File layout in a large project
File layout in a large project benefits from regularity. Here are some sample rules for a C++ project.
Convention vs configuration
I’ve first encountered the convention approach systematically used in the Ruby community as opposed to the configuration approach.
Say for example you have a database with tables and columns and classes with members that map to the data in the database.
If you have the configuration approach then names of classes and members do not have a regular mapping to the tables and column. Additional configuration, in the form of attributes, configuration files or code, is required to perform the mapping.
If you have the convention approach then the classes have the same name as (or derived from) the names of the tables, and the members have the same name as (or derived from) the names of the columns.
Project scales
By large project I mean a project that generates a few executables, that a small team of programmers produces over timescales of a few months, to a few years. I believe such a project benefits from a set of rules on how to organise the code in a regular way.
For a small project (e.g. a programmer for a couple of days) such regularity is not required, but still beneficial.
For a huge project (e.g. large teams over many years) more rules than what I describe here are beneficial (as it would be splitting it into several large projects).
Regular conventions
The file layout for a large project benefits from regularity, i.e. lack of surprises in terms of location, naming convention and structure. The regularity derives from using convention instead of configuration approach.
It means that if you see auto src = cstdio::file::open(src_file_name, "rb");
you know that we’re talking about a function called open
that you find in
../cstdio_lib/file.(h|cpp)
Otherwise additional time is regularly wasted on:
- Finding where a function or class is implemented
- Where are members of a class defined inside a class
- Ensuring the right header are included
As another example: if all your test executables have names ending in
_test.exe
then the code to run them at the end of the build can be written
generically to run all executables ending in _test.exe
. If there is no
regular naming convention then you need to store the list of test executables
to run at the end of the build and update it every time a new test executable
is added to the project, this can be error prone.
Top level folders
Have a src
folder for the source code. Create binaries such as executables
into a bin
folder, use a int
folder for intermediate binaries such as
object files.
See fit RAII as example contents of the src
folder.
Component folders
In src
use a folder for each component (Visual Studio project). A component
can be: an executable, a static or dynamic library.

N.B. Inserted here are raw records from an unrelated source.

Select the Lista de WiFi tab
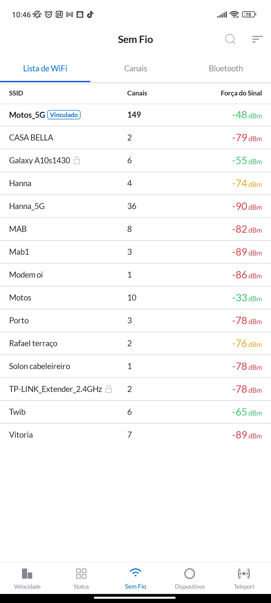This screenshot has width=271, height=603. [x=45, y=69]
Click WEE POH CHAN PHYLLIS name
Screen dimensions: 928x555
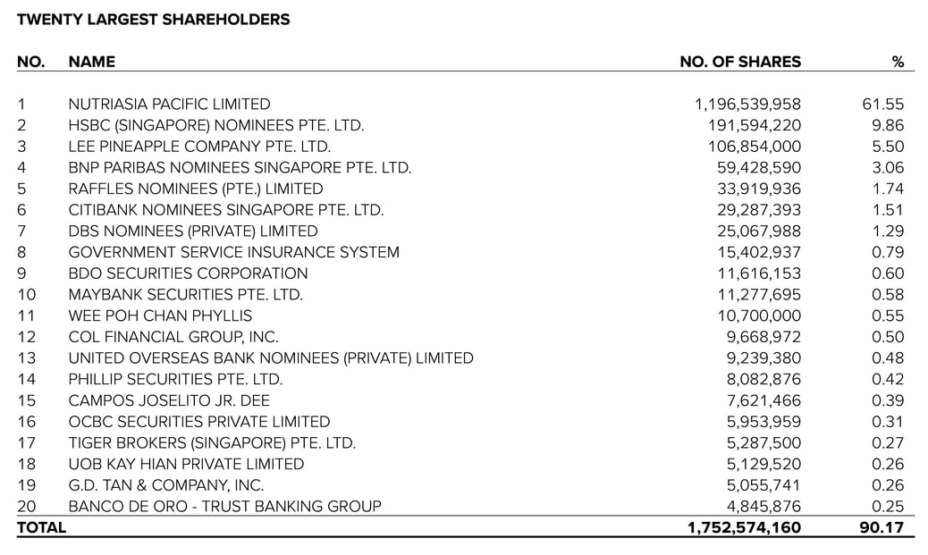pyautogui.click(x=160, y=315)
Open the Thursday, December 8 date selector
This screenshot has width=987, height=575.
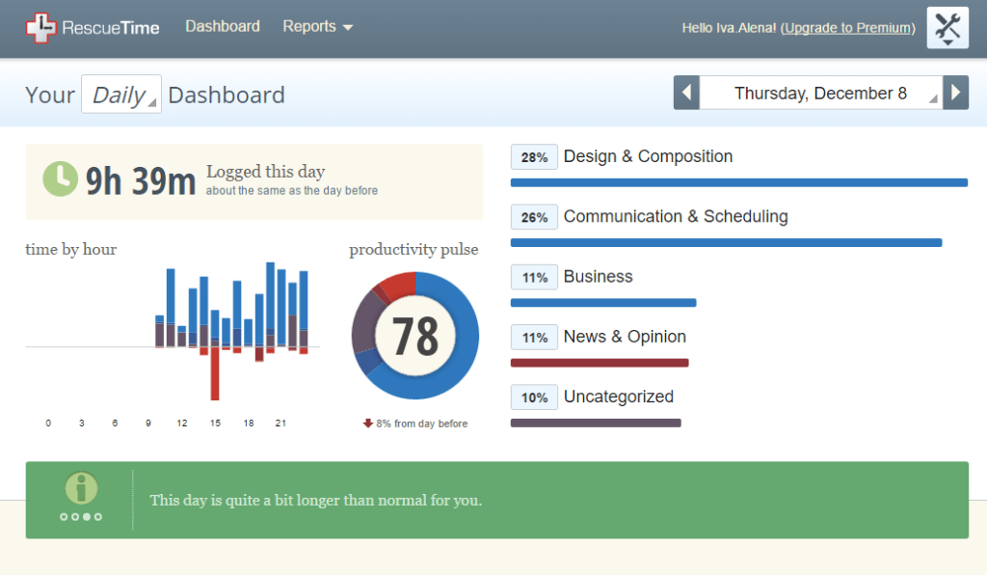click(820, 93)
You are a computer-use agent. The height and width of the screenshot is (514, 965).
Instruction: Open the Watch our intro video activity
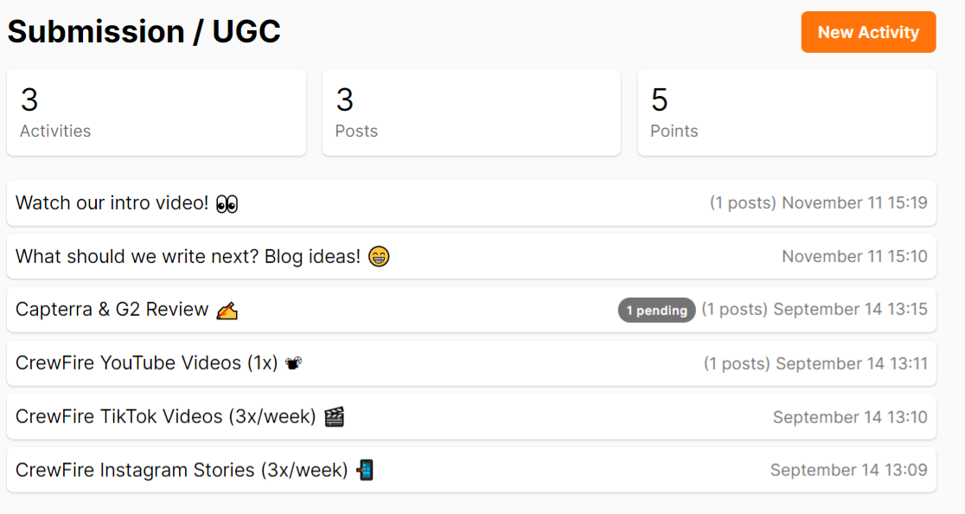click(x=471, y=203)
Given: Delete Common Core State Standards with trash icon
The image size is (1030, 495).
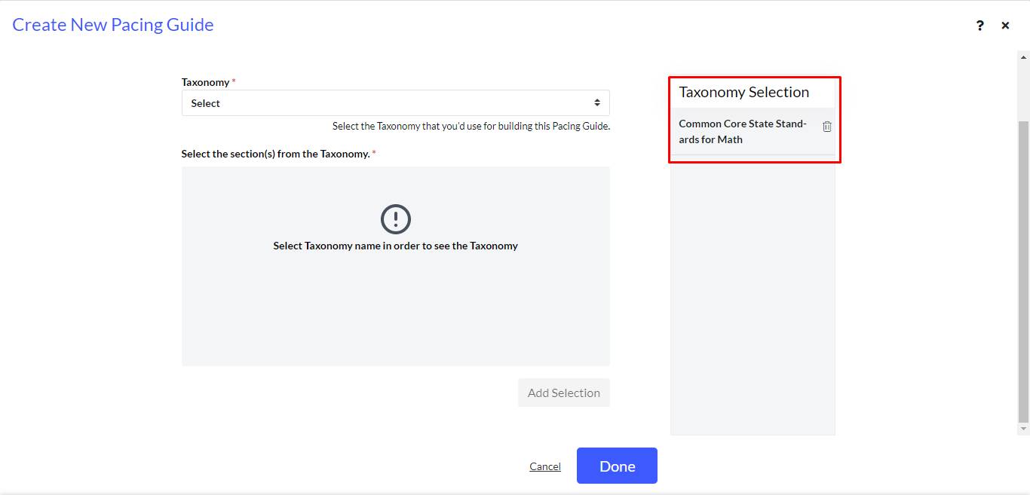Looking at the screenshot, I should tap(827, 127).
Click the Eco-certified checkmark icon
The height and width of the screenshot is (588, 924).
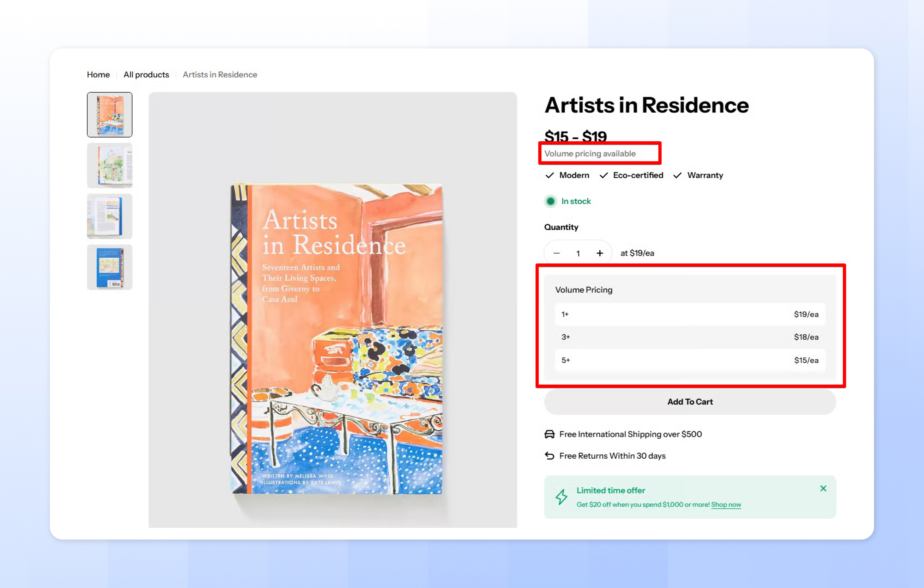pyautogui.click(x=604, y=175)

The folder name is the same as the component name. E.g. source for the
executable foo.exe
are in a folder foo
, source for a static library
bar_lib
are in a folder bar_lib
.
Executables are of two types: output executable and test executables for a static library.
Keep output executables and dynamic libraries thin. E.g. the source for a
output executable consists of a small main.cpp
using code from static
libraries. Most of the related code should be put into a static library e.g.
foo_lib
.
Test executable for a bar_lib
should be called bar_lib_test
, and it’s files
have derived names e.g.: bar_lib\foo.(h|cpp)
is tested in
bar_lib_test\foo_test.cpp
.
Source files: .h and .cpp
Code in libraries is wrapped in a namespace derived from the name of the
library. E.g. namespace bar
for code for a library bar_lib
Source files relate to a unit. You need to define what is a unit based on
selecting for single responsibility. A unit can be a class or a set of related
functions. The name of the files is the name of the unit (plus the extension).
E.g. a foo.h
would contain a class foo
or a namespace foo
with functions.
You would separate a struct
from it’s related JSON
serialization/deserialization functions in different units (there are usually
plenty of contexts to use a struct without caring about serialization).
But separation is not religious: it is recommended to have in the same file
things that are intimately related. See for example fit RAII
file_raii.h
containing the class defining the unit, but also the
file_raii_traits
that is closely related.
Headers inclusion
A .cpp file first includes it’s .h file (if any).
After this headers are grouped:
- headers from the same component
- headers form other components
- platform headers
- headers of external libraries (e.g. boost)
- standard library headers
Within each group headers are sorted alphabetically.
Include all (and only) the headers that a file depends on directly.
Class members order
Inside a class prefer a consistent order e.g.:
- first types
- then constants
- then member variables
- then constructor and destructor
- then copy related
- then move related
- other public functions
- other private functions
References
See John Lakos’ talks on the subject of project layout.